La peine fixée, le rapport au temps des proches évolue vers un passé délaissé, un présent routinier et un futur valorisé. La mise au jour des évolutions de la temporalité des proches révèle le caractère dynamique de l’expérience carcérale élargie.
Même si elle n’est pas complètement absente des entretiens, la rétrospection apparaît plus négligeable. L’auscultation du passé laisse place à un horizon temporel axé sur le futur, même si la sortie est encore très lointaine. En effet, une peine même très longue ne rend pas invisible le futur, mais le temps est fragmenté pour supporter l’attente. Le futur valorisé se construit au présent et s’élabore pour ces proches au fil de la peine. L’investissement du futur passe aussi par la « préparation » du détenu : les acteurs travaillent à l’inscription de celui-ci dans la « réalité » de la vie extérieure, à la prise de conscience des difficultés corrélatives au statut d’ancien détenu, ils l’aident à penser et construire un projet professionnel, envisagent ses conditions de logement lors de la sortie600…

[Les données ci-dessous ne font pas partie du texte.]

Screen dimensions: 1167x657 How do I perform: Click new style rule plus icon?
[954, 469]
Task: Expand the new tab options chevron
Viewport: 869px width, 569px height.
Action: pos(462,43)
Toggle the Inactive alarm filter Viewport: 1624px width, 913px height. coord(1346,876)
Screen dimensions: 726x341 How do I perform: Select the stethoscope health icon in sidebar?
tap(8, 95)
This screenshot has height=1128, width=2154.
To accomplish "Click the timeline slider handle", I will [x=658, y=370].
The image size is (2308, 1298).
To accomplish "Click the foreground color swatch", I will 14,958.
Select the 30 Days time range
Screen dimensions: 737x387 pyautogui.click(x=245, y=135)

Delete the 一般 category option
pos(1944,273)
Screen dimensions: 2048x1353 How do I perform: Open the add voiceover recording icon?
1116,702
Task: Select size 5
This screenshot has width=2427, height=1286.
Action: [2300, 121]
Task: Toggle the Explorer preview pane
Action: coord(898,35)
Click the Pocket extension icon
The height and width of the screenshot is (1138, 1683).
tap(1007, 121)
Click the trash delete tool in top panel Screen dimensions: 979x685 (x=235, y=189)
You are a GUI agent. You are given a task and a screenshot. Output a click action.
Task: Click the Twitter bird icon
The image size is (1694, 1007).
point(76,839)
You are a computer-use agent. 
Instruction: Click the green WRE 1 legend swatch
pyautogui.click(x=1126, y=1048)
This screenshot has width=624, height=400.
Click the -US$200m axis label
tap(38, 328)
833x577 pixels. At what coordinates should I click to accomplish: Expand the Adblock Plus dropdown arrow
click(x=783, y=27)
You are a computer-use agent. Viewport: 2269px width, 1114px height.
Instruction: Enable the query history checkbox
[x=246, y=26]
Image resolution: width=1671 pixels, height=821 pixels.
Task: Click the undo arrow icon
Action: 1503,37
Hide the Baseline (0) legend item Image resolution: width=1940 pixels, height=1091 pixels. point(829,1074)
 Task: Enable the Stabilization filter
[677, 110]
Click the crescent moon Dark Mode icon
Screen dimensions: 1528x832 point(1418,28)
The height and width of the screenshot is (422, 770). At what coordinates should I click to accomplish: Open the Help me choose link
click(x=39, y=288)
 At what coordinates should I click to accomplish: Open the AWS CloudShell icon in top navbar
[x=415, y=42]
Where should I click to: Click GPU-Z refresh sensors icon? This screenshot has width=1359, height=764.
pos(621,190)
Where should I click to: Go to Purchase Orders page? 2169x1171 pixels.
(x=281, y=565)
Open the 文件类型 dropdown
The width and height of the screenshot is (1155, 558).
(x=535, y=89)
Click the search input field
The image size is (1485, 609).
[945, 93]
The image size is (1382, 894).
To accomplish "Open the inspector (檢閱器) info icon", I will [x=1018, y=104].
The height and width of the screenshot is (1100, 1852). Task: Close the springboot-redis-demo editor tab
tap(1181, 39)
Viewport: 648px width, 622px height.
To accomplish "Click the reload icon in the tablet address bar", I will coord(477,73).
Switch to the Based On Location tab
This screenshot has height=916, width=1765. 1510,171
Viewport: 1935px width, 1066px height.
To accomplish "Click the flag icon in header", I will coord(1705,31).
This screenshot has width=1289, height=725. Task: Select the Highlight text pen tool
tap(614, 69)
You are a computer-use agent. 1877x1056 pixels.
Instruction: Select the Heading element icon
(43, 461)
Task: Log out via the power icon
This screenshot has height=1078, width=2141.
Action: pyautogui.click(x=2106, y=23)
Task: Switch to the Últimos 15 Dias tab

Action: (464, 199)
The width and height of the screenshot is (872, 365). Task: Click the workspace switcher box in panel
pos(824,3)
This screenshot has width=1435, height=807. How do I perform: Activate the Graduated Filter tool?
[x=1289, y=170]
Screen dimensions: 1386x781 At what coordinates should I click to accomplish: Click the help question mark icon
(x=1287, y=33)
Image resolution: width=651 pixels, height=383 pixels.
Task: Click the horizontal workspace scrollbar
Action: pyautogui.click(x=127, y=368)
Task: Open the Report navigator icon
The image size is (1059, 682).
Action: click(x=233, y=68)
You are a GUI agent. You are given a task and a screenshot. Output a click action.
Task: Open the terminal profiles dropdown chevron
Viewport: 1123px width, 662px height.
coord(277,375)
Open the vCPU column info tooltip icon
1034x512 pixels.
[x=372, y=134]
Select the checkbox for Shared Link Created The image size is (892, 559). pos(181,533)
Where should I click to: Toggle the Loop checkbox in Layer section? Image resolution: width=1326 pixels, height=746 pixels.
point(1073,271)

La sortie n’est pas anticipée dans les mêmes termes selon la nature du lien entretenu avec le détenu. Les parents, lorsque la peine est longue, espèrent avant tout que leur fils sortira avant qu’ils ne décèdent. Par ailleurs, ils cherchent avant tout à parer les effets « désinsérants » de l’incarcération : ils prévoient une épargne pour le futur sortant de prison, ils se disent disponibles pour accueillir leur enfant incarcéré à sa sortie, en tentent de lui trouver un emploi… Les partenaires de détenus, pour leur part, proposent des scénarii de vie conjugale et familiale idéalisés, où le détenu aura mis un terme à sa trajectoire délinquante pour s’inscrire dans un mode de vie normé. En effet, si les proches parviennent dorénavant à se penser dans un futur, l’avenir et la sortie du détenu sont largement fantasmés. Même si aucun entretien n’a été réalisé après la sortie, nous avons observé que les projets de vie présentés ne s’inscrivent pas toujours dans des éléments concrets et que les relations anticipées restent largement rêvées. La sortie est d’autant plus sujette aux fantasmes que la peine est longue et la date de libération éloignée. En effet, si l’incarcération du détenu reste courte et que la sortie proche (ce qui est souvent le cas des proches dont le détenu visité est placé en maison d’arrêt), les projets peuvent plus facilement prendre corps dans la réalité et sur des éléments de la vie pré-carcérale du détenu (celui-ci pourra par exemple réintégrer son logement ou son travail). Cependant, les proches dont les détenus ne seront pas libérés avant plusieurs années, présentent des scénarii d’une vie idyllique dont la réalisation future est peu crédible ; et ce d’autant plus qu’ils ne pourront que très difficilement s’appuyer sur des fondements de la vie pré-carcérale du détenu, celle-ci ayant été complètement renversée par l’incarcération quand elle n’était pas déjà très précaire. Cependant, ceci ne signifie pas que les incarcérations de courte durée soient moins destructrices pour le détenu et ses proches, leurs effets pouvant être aussi dommageables.
Entre un passé délaissé et un futur investi, le présent paraît routinier. D’abord, parce que les proches sont habitués à l’univers carcéral : ils sont socialisés à ces règles et à son fonctionnement. Ensuite, ils semblent familiarisés avec leur emploi du temps dans lequel les différentes activités se succèdent selon un rythme dense.
Nous développerons les formes de soutiens apportés par le proche au détenu dans le chapitre 7.